Following establishment of a successful knockdown model, the influence of COP1 overexpression on the growth of RCC AHCN cells was assessed using cell counting and colony formation assays. AHCN(COP1+) and AHCN(Con) cells were seeded with an initial titer of 10³ cells/ml in 12-well plates, and the cell number was counted every 24 h post-seeding. In a separate experiment, the seeded cells were transfected with siRNA-COP1 or siRNA-Con and the cell numbers were counted. As demonstrated in Fig. 2E, the titer of the AHCN(COP1+) cells was lower when compared with the AHCN(Con) cells; however, no significant difference was identified between the two groups. Furthermore, the transfection of siRNA-COP1 did not significantly influence the proliferation of AHCN(COP1+) cells (Fig. 2F; P>0.05). In addition, the overexpression of COP1 did not demonstrate a significant change in the colony numbers of AHCN cells (Fig. 3A and B). However, COP1 overexpression resulted in a significantly reduced colony size when compared with those of the AHCN(Con) group (Fig. 3C; P<0.05). These data indicate that COP1 overexpression exerts a limited influence on the growth of RCC cells.

It has been proposed that cell migration contributes to tumor metastasis (19). To further investigate the regulatory role of COP1 in the progression of RCC, the migration of AHCN(COP1+) and AHCN(Con) cells was assessed via scratch assay. The results demonstrated fewer migratory cells in the AHCN(COP1+) group when compared with the AHCN(Con) group (Fig. 4A and B; P<0.001). To further evaluate the invasion of AHCN(COP1+) and AHCN(Con) cells, the Matrigel-coated transwell assay was utilized.

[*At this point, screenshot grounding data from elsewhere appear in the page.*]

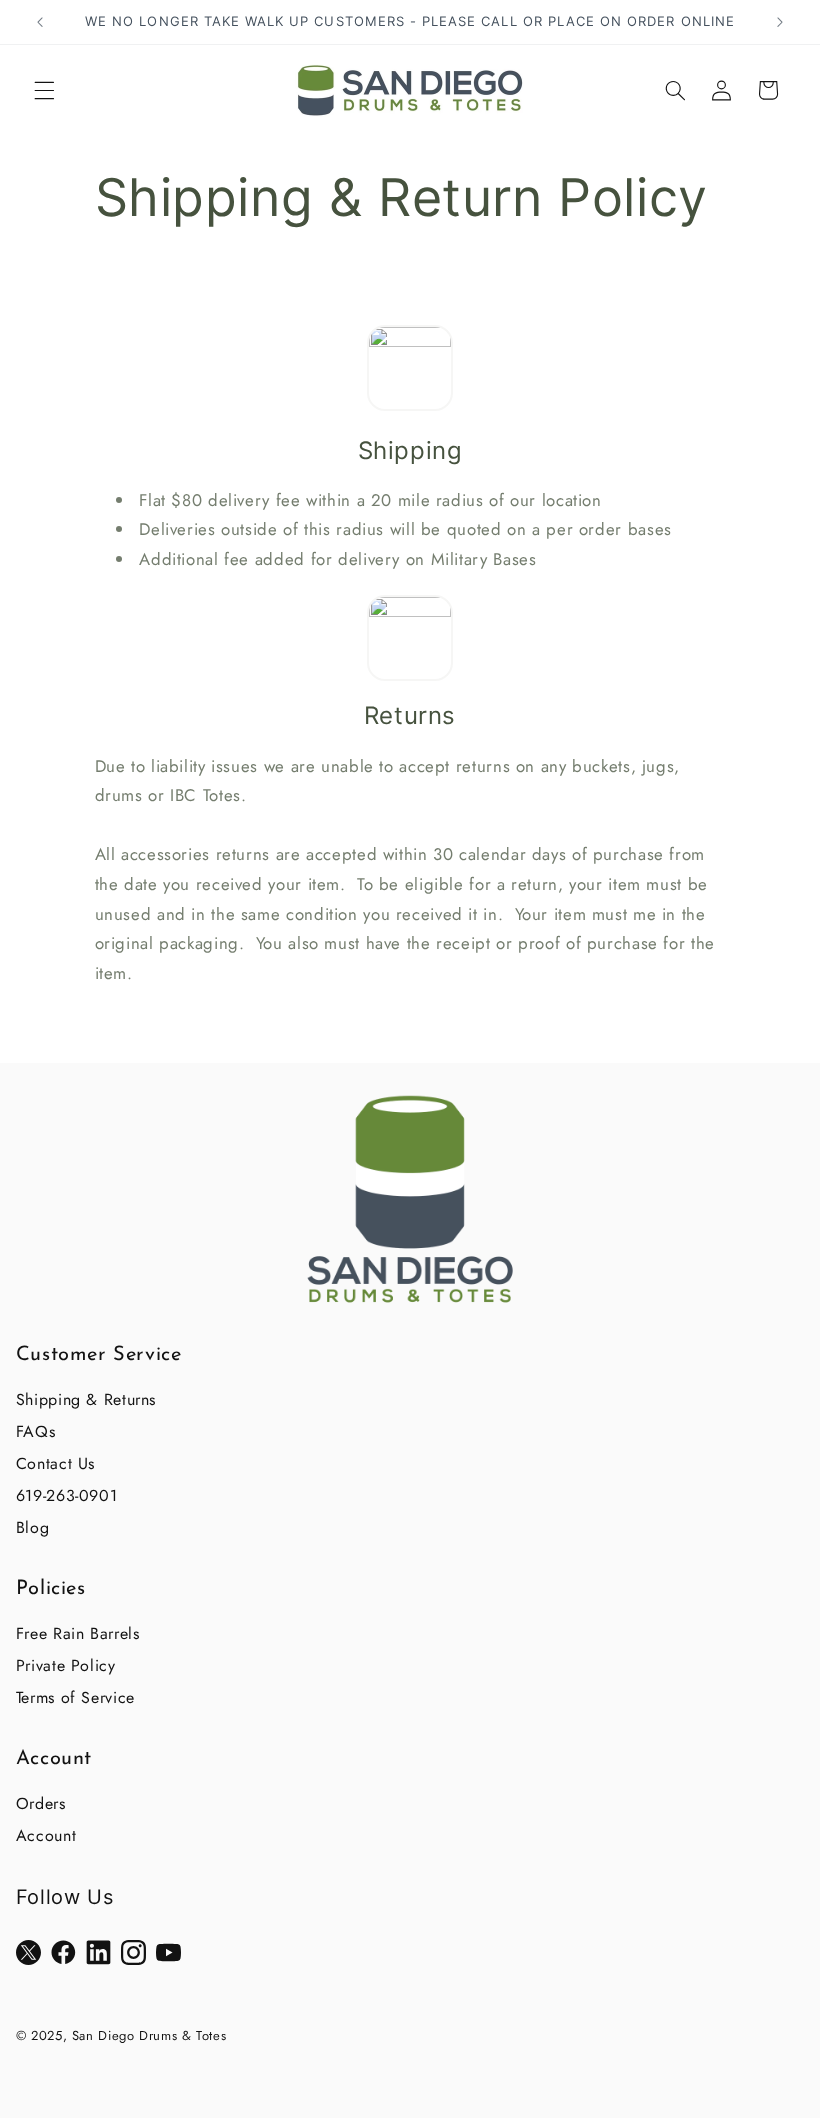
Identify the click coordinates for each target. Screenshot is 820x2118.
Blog (33, 1527)
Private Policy (66, 1665)
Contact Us (55, 1463)
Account (46, 1835)
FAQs (36, 1431)
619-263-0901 (67, 1495)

The results demonstrated a reduced number of invasive cells per field in the AHCN(COP1+) group when compared with the AHCN(Con) group (Fig. 4C; P<0.01). The results from the assays indicated that COP1 overexpression reduced the migration and invasion of RCC cells in vitro.

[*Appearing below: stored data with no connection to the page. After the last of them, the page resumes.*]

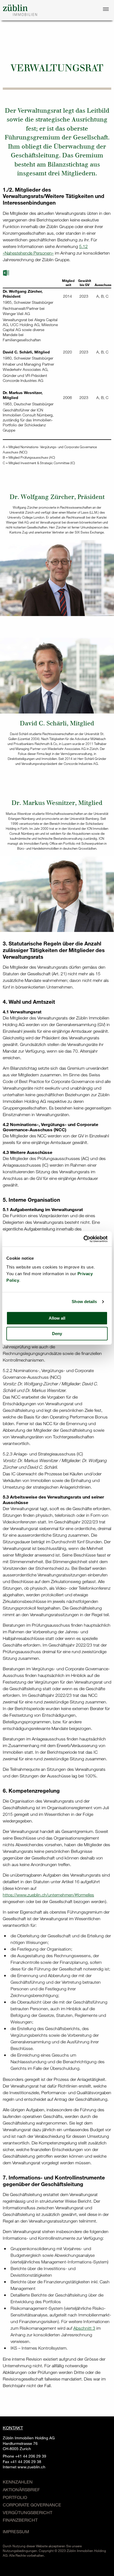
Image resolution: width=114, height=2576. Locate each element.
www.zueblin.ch (31, 2466)
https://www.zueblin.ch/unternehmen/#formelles (48, 1894)
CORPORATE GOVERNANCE (32, 2504)
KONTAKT (13, 2427)
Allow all (57, 1318)
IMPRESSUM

COP1 has been indicated to promote the degradation of ETV1 (14). To deduce the inhibition to the migration of AHCN cells by overexpressed COP1, the ETV1 and MMP7 expression levels in the AHCN(COP1+) and AHCN(Con) cells were assessed. No significant difference was observed in the ETV1 mRNA expression levels between the AHCN(COP1+) and AHCN(Con) groups (Fig. 5A; P<0.05). However, the MMP7 mRNA expression levels were significantly downregulated in the AHCN(COP1+) group compared with the AHCN(Con) group (Fig. 5B; P<0.01). Furthermore, the protein levels of the two markers were significantly downregulated in the AHCN(COP1+) group compared with the AHCN(Con) group (Fig. 5C–E; P<0.01). These data indicate that MMP7 is significantly inhibited by the overexpression of COP1.